Open ShreyaR opened 2 years ago

ShreyaR commented 2 years ago

Context I’d seen a higher AUROC (> 0.8) on a dataset in the logs printed out by one specific trial as in screenshot 1, but in the overall summary for the Hyperopt experiment, the higher AUROC was not reproduced (in the output in screenshot 2). Note that both screenshots are from a separate experiment, I wanted to add them to give examples.

Findings

Screenshot 1

Screen Shot #1

Screenshot 2

Screen Shot #2
arnavgarg1 commented 2 years ago

@ShreyaR I started investigating this issue. To test, I'm using the equivalent 100MB dataset and running hyperopt with 8 trials. So far, I haven't seen this issue creep up and have been monitoring evaluation logging for each trial as well as the overall best trial. Is there anything I can do to potentially recreate this?
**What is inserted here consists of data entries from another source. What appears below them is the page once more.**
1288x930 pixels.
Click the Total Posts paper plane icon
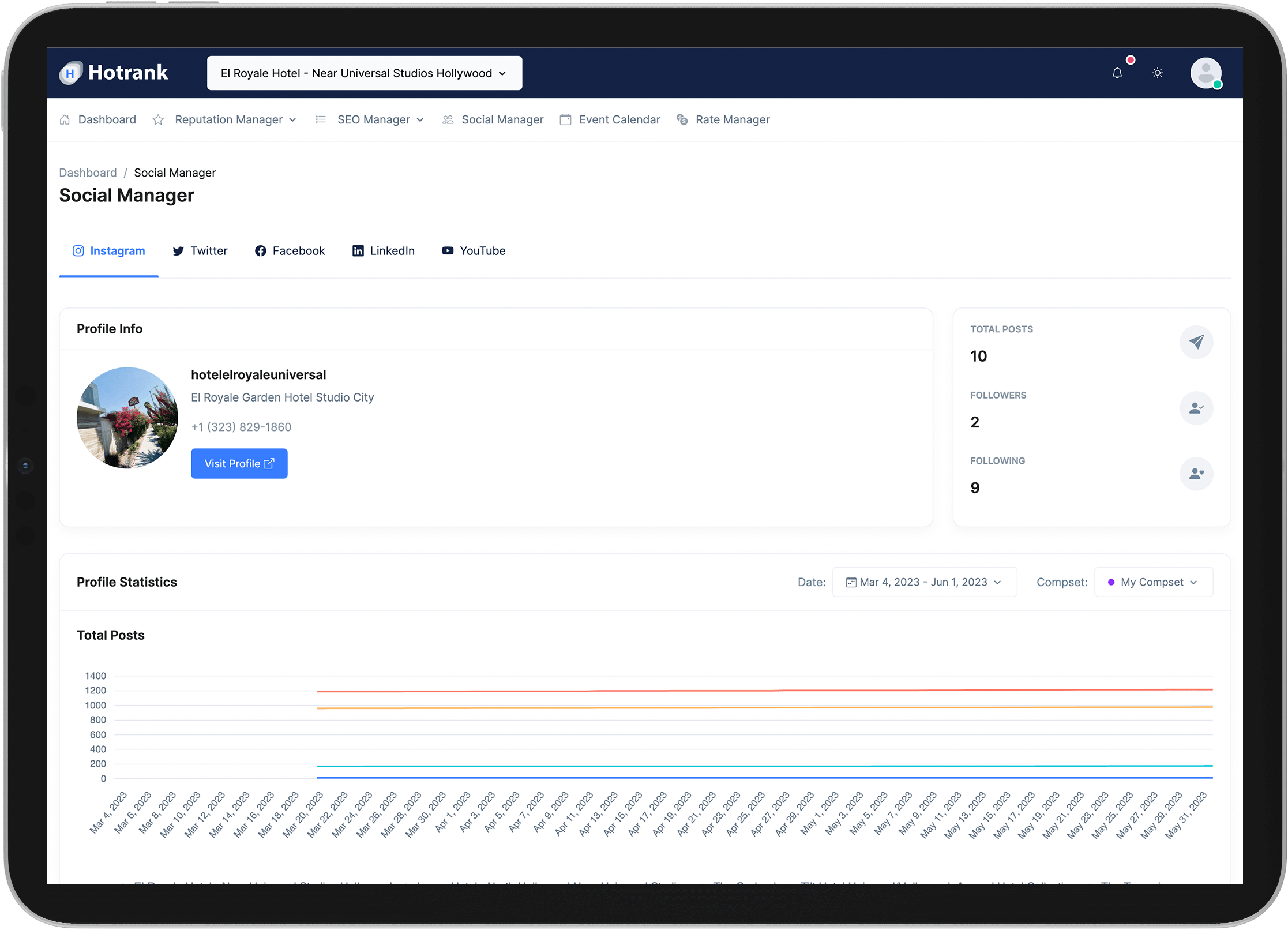tap(1196, 342)
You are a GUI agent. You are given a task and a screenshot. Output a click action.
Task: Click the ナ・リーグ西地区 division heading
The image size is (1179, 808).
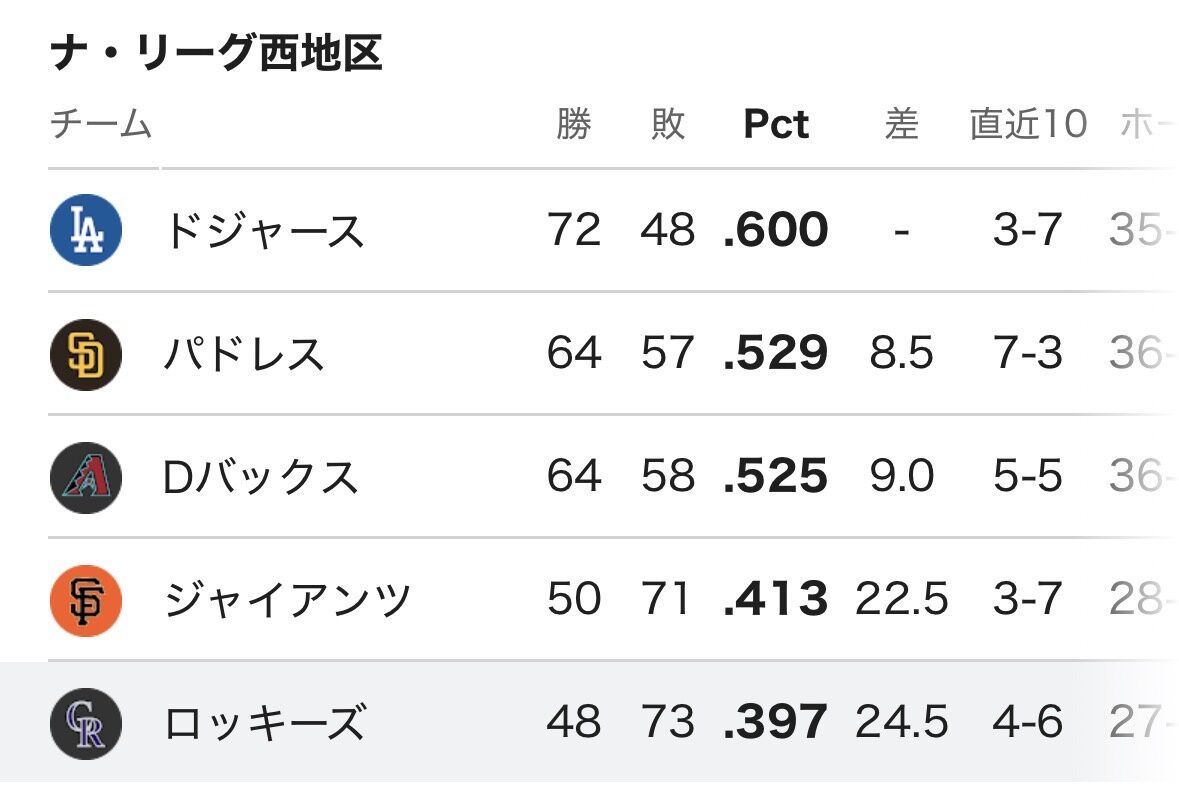coord(217,53)
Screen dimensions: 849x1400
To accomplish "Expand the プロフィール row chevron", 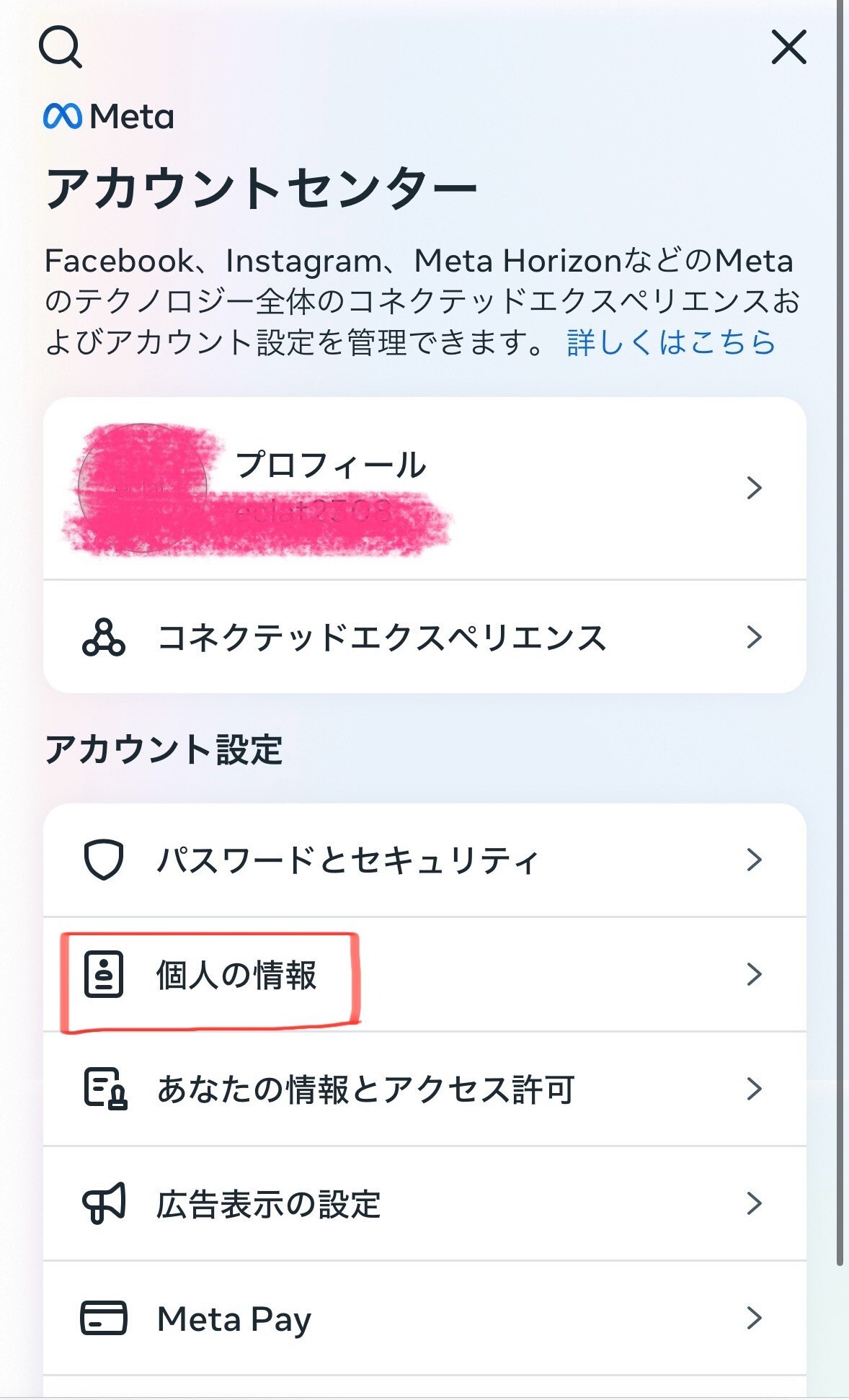I will [754, 488].
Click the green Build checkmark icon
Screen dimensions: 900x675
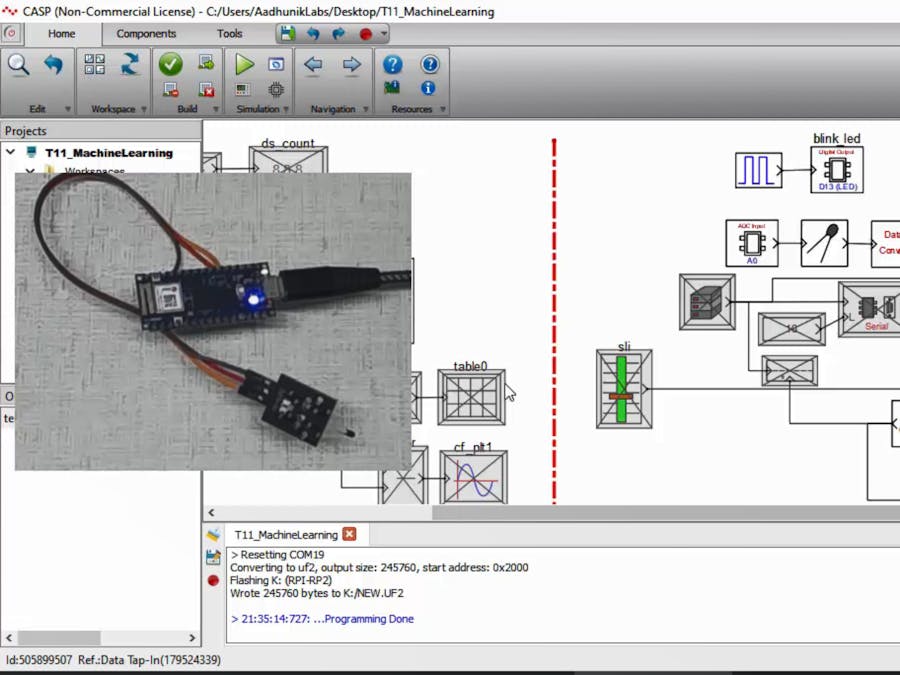point(170,65)
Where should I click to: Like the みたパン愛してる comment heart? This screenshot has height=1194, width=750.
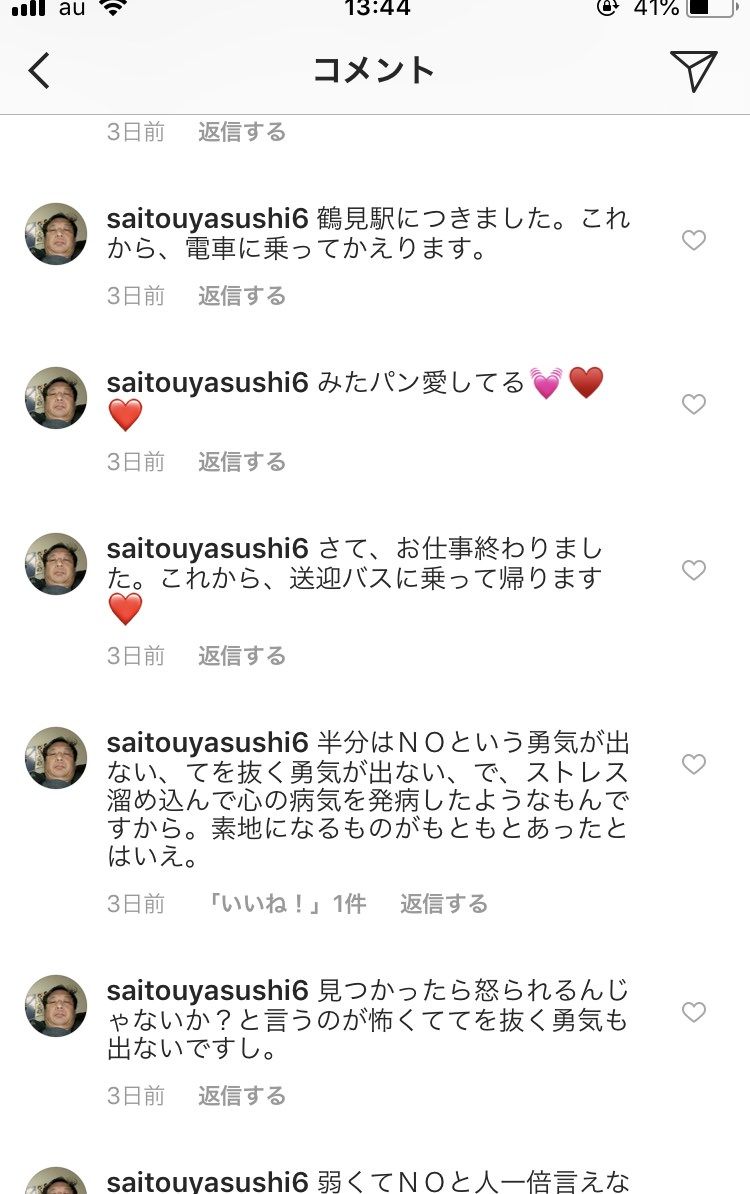click(693, 404)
Here's something I noticed while playing around:

In the instance where the goal is set to minimize, if the value becomes too small, it seems to not pick the smallest value. To reproduce, run test_hyperopt_run_hyperopt within test_hyperopt.py with 3 epochs until the loss value is really small (almost 0). Have you seen this before?

Screen Shot 2022-06-22 at 2 43 23 PM

I initially thought this might be because of a bit overflow, but the type for metric_score is float64 so I doubt that it's because of this. If I also understand correctly, this output is created by tune.run() automatically based on the logging verbosity, so not sure if there's something within Ray Tune that's buggy or causing this behavior since that's what returns both ExperimentAnalysis and the printed status messages.

ShreyaR commented 2 years ago

@arnavgarg1 this is an interesting find and seems like it might be an issue with tune. It is ray.tune() that maintains the state of overall trials and selects best trial based on reported metrics.

Re: not being able to reproduce the issue -- that's not unexpected. I'd observed this issue on a very large scale dataset after I'd been training for 4-5 hours.

It would make sense to hold off on running an experiment to be able to repro this until we have access to more cost-effective GPUs in order to run experiments.

ShreyaR commented 2 years ago

The issue @arnavgarg1 uncovered was fixed in https://github.com/ray-project/ray/pull/26943.

Next steps: Run a long running hyperopt experiment on a large dataset, and try reproing the issue.